I'm absolutely delighted by this - I'd long since given up hope of a mainstream vendor looking at a cached client approach rather than trying to insist on either thick or thin.
The issue of backing up user home directories from mobile devices in mentioned in the PDF, but I'd be very interested in hearing about approaches for dealing with syncing shared data stores.
With a home directory or private data store basic sync works if it can be made transparent to the user, and/or integrated into the GUI (Off-line Files on MS Windows, Mac iDisk).
Writable shared data stores presumably require some form of reconciliation or version control for multiple off-line copies to be handled smoothly. I suppose that one solution might be to wrap access to a version control system into the standard GUI so that the functionality becomes accessible to office workers; another might be to use a database-backed system like Storage, which could replicate.

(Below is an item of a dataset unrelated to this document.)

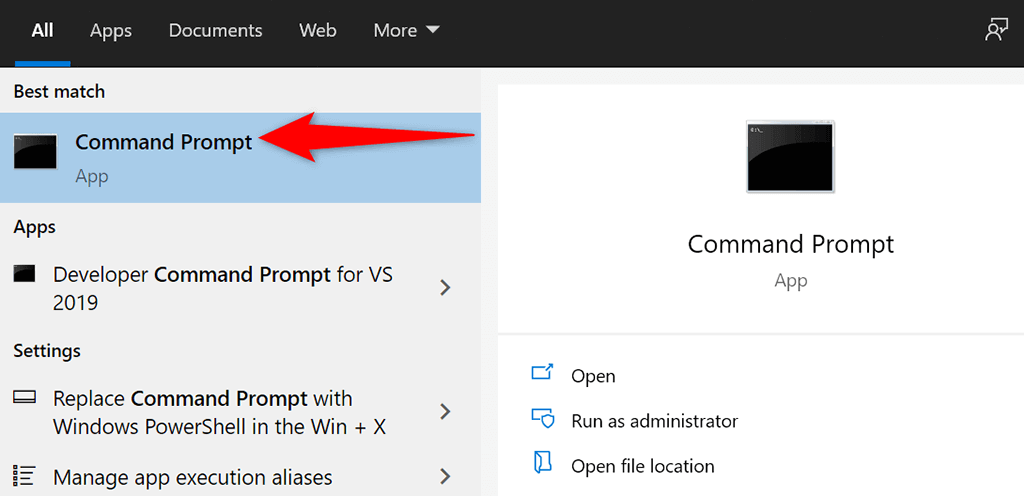Click the Run as administrator shield icon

How are people dealing with this issue on their networks now ? What do we think would be the "Just Works" solution in the context of Stateless Linux ?

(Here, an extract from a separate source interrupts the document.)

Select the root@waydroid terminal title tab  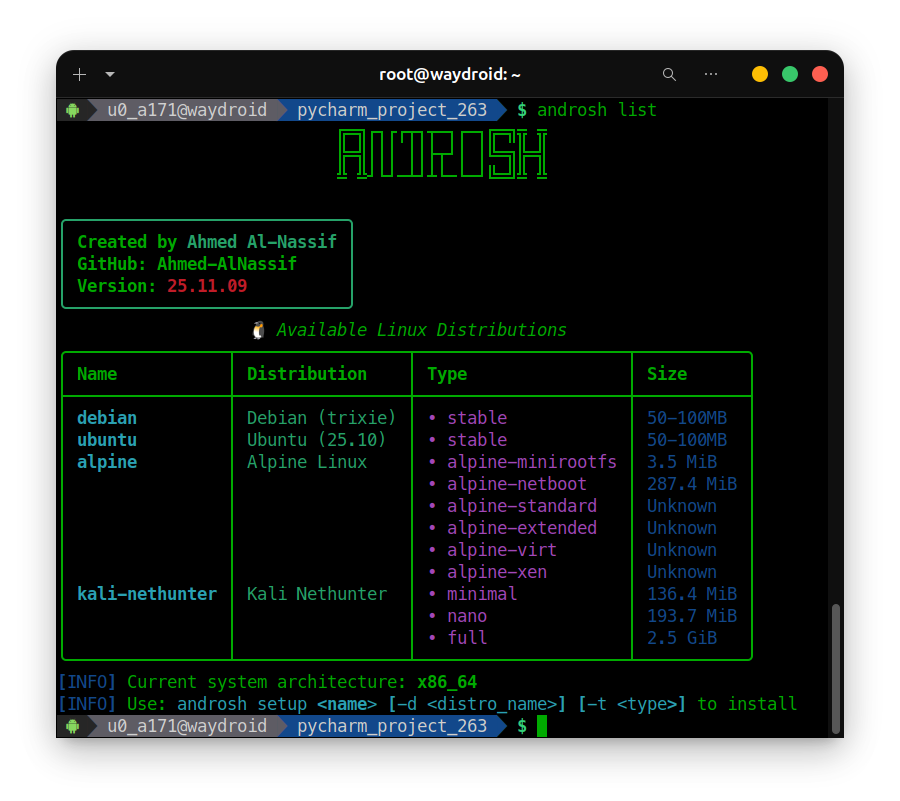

(I've seen the problem, but I don't know the answer...)
-- Stuart Ellis s.ellis@fastmail.co.uk
On Tue, 2004-09-14 at 13:20 +0100, Stuart Ellis wrote:
The issue of backing up user home directories from mobile devices in mentioned in the PDF, but I'd be very interested in hearing about approaches for dealing with syncing shared data stores.

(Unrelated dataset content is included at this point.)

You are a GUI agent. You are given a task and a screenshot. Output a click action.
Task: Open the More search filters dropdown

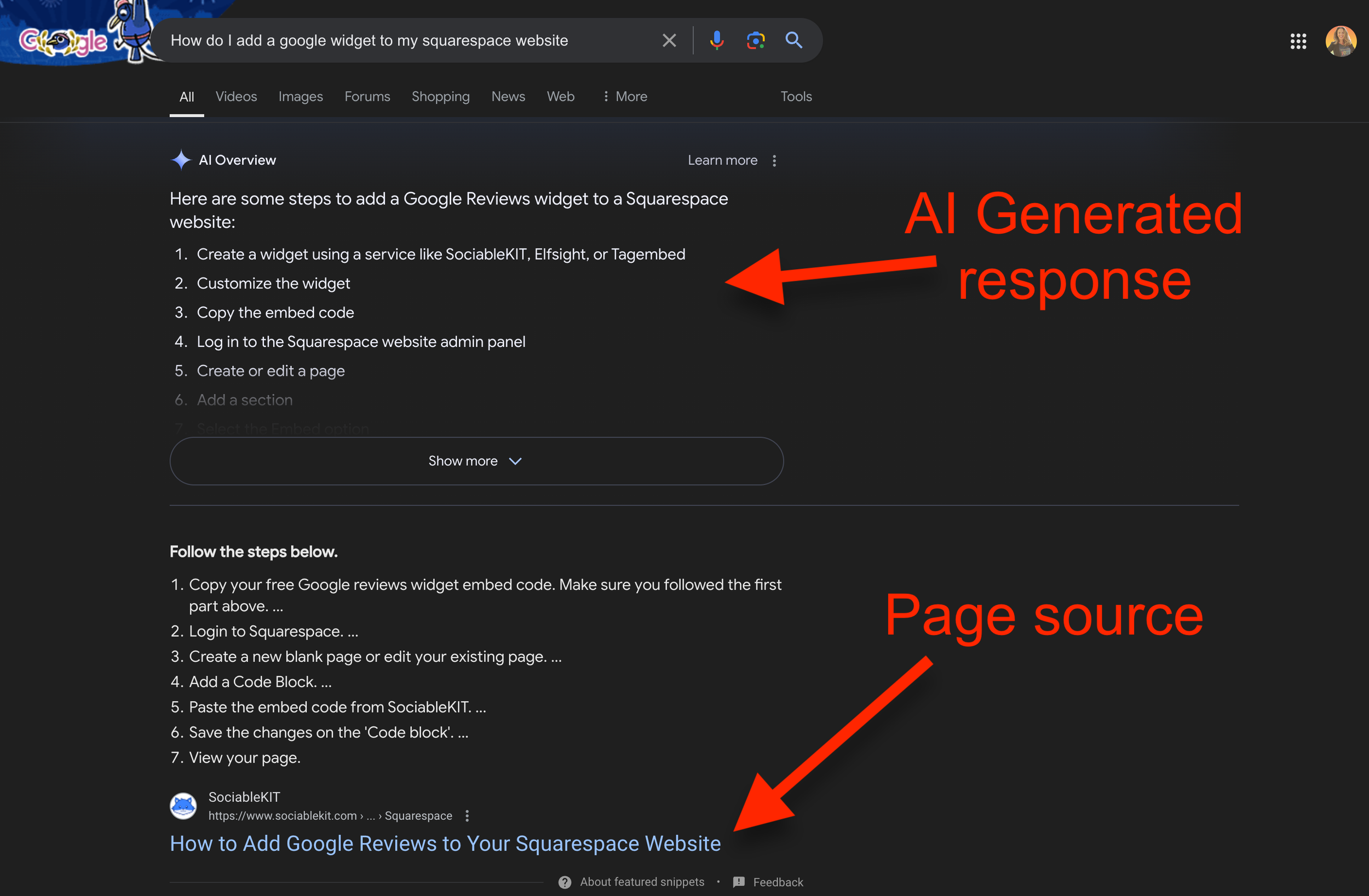[625, 97]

With a home directory or private data store basic sync works if it can be made transparent to the user, and/or integrated into the GUI (Off-line Files on MS Windows, Mac iDisk).
Writable shared data stores presumably require some form of reconciliation or version control for multiple off-line copies to be handled smoothly. I suppose that one solution might be to wrap access to a version control system into the standard GUI so that the functionality becomes accessible to office workers; another might be to use a database-backed system like Storage, which could replicate.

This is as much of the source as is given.